🤖 AI Summary
This work addresses the lack of systematic benchmarks for evaluating large language models’ (LLMs’) capability to perform repository-scale bug repair in real-world hardware projects. We introduce HWE-Bench, the first hardware repository-level repair benchmark, comprising 417 authentic historical repair tasks from six open-source projects spanning RISC-V cores, SoCs, and hardware roots of trust, with support for Verilog/SystemVerilog and Chisel.
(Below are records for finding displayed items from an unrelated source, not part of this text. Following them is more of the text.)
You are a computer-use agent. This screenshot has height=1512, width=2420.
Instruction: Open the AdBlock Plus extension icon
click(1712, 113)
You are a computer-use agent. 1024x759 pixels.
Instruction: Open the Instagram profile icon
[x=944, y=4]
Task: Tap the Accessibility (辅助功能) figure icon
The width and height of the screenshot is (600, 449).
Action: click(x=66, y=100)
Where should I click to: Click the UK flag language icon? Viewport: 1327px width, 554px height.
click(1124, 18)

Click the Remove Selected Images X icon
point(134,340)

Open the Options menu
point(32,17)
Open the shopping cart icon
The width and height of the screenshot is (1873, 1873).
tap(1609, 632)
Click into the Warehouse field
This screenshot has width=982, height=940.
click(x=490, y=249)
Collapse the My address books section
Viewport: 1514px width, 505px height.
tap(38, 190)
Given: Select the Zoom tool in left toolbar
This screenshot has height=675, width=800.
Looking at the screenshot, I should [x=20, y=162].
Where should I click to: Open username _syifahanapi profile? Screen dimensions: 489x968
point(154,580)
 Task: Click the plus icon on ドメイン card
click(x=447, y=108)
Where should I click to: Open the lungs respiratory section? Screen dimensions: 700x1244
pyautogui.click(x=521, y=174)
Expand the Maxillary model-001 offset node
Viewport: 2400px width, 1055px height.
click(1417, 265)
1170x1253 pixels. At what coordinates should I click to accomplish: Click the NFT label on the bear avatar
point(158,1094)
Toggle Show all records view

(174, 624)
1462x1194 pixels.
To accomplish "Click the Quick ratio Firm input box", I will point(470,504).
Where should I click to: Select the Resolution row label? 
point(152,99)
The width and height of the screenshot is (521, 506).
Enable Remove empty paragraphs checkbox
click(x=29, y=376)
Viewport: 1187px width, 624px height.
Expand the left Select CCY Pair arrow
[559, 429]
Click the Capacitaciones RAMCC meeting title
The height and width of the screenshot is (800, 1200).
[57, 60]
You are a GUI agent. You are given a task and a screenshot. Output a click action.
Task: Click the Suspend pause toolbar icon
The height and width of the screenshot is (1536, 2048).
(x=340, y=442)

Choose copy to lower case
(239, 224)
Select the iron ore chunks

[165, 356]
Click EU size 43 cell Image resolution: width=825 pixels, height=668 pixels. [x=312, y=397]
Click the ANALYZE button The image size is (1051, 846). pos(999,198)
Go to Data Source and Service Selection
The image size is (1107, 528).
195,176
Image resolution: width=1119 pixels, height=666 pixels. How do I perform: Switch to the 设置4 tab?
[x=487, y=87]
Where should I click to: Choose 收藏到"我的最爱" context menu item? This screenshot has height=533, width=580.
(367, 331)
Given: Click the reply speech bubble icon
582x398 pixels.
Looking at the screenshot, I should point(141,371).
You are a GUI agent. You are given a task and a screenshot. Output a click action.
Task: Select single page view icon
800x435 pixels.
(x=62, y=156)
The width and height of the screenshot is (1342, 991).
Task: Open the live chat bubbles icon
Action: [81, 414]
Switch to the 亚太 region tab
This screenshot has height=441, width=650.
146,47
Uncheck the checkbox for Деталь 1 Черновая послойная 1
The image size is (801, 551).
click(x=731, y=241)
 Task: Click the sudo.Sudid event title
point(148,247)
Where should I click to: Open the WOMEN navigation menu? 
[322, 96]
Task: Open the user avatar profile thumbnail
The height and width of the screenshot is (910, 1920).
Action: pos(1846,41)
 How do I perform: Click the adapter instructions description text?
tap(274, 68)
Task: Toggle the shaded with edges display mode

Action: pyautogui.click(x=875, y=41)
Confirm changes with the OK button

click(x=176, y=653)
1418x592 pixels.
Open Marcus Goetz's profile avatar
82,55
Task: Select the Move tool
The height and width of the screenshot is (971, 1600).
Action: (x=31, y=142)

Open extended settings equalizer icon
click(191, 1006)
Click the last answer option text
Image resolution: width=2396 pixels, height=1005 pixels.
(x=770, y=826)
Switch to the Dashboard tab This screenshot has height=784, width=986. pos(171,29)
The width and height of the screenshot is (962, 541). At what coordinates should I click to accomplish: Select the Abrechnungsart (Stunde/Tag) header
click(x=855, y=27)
Leveraging containerized environments, native simulation, regression testing, and an automated data pipeline, HWE-Bench enables scalable, multi-project evaluation. Experiments show that the best LLM agent achieves an overall repair success rate of 70.7%—exceeding 90% on small cores but dropping below 65% on complex SoCs—highlighting three key challenges in hardware debugging: fault localization, semantic reasoning, and cross-artifact coordination. Notably, performance disparities among models are substantially greater than those observed in software repair scenarios.
📝 Abstract
Existing benchmarks for hardware design primarily evaluate Large Language Models (LLMs) on isolated, component-level tasks such as generating HDL modules from specifications, leaving repository-scale evaluation unaddressed. We introduce HWE-Bench, the first large-scale, repository-level benchmark for evaluating LLM agents on real-world hardware bug repair tasks. HWE-Bench comprises 417 task instances derived from real historical bug-fix pull requests across six major open-source projects spanning both Verilog/SystemVerilog and Chisel, covering RISC-V cores, SoCs, and security roots-of-trust. Each task is grounded in a fully containerized environment where the agent must resolve a real bug report, with correctness validated through the project's native simulation and regression flows. The benchmark is built through a largely automated pipeline that enables efficient expansion to new repositories. We evaluate seven LLMs with four agent frameworks and find that the best agent resolves 70.7% of tasks overall, with performance exceeding 90% on smaller cores but dropping below 65% on complex SoC-level projects. We observe larger performance gaps across models than commonly reported on software benchmarks, and difficulty is driven by project scope and bug-type distribution rather than code size alone. Our failure analysis traces agent failures to three stages of the debugging process: fault localization, hardware-semantic reasoning, and cross-artifact coordination across RTL, configuration, and verification components, providing concrete directions for developing more capable hardware-aware agents.